# [What you will do]
#1 According to the news article on HPV vaccination, in which journal did Charlotte Haug's editorial appear?
#2 Reproduce the passage of the HPV vaccination article from "By: Zosia Chustecka" to "statewide vaccination programs.".
#3 Write the next part of the news article on HPV vaccination, starting after its final sentence.

# [Text shown]
BEGIN

By: Zosia Chustecka
From Medscape Medical News
August 20, 2008 — “There is good reason to be cautious about introducing large-scale vaccination programs” with the human papillomavirus (HPV) vaccines, because many essential questions are still unanswered. This is the conclusion of Charlotte Haug, MD, PhD, from the Journal of the Norwegian Medical Association, in Oslo, writing in an editorial in the August 21 issue of the New England Journal of Medicine.
“The real impact of HPV vaccination on cervical cancer will not be observable for decades,” Dr. Haug comments, but there has been pressure on policy makers worldwide to introduce the HPV vaccine in national or statewide vaccination programs.

END

Stored rows
BEGIN

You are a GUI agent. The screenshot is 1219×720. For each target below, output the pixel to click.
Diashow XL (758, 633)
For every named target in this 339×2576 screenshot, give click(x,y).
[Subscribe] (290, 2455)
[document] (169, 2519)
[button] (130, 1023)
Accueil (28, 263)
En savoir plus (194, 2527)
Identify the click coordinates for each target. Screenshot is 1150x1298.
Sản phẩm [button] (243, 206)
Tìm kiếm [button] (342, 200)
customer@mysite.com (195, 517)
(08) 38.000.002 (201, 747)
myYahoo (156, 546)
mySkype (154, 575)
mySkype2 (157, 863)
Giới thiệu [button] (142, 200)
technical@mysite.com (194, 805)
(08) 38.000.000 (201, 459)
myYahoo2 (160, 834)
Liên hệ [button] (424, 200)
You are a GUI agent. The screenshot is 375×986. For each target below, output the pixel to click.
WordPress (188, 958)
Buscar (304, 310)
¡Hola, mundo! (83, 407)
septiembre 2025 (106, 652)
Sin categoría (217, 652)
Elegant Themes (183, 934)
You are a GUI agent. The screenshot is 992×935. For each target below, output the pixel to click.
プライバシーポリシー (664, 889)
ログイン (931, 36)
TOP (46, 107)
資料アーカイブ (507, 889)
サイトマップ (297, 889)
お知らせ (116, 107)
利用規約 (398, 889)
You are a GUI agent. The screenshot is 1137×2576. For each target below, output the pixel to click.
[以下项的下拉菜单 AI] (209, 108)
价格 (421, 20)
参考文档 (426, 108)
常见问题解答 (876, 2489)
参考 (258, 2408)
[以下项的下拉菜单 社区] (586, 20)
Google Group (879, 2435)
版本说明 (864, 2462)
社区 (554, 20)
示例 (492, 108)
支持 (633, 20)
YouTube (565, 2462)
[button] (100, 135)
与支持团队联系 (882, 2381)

END

# [Written answers]
#1 It appeared in the New England Journal of Medicine.

#2
By: Zosia Chustecka
From Medscape Medical News
August 20, 2008 — “There is good reason to be cautious about introducing large-scale vaccination programs” with the human papillomavirus (HPV) vaccines, because many essential questions are still unanswered. This is the conclusion of Charlotte Haug, MD, PhD, from the Journal of the Norwegian Medical Association, in Oslo, writing in an editorial in the August 21 issue of the New England Journal of Medicine.
“The real impact of HPV vaccination on cervical cancer will not be observable for decades,” Dr. Haug comments, but there has been pressure on policy makers worldwide to introduce the HPV vaccine in national or statewide vaccination programs.

#3
Two HPV vaccines are marketed worldwide — the United States and Australia use Gardasil (Merck & Co), while the United Kingdom recently announced that it has chosen Cervarix (GlaxoSmithKline). A major target of these vaccination programs is girls between 12 and 13 years old, as the vaccine is most effective before the onset of sexual activity.
However, Dr. Haug questions how policy makers can make “rational choices about the introduction of medical interventions that might do good in the future but for which evidence is insufficient, especially since we will not know for many years whether the intervention will work or — in the worst case — do harm?”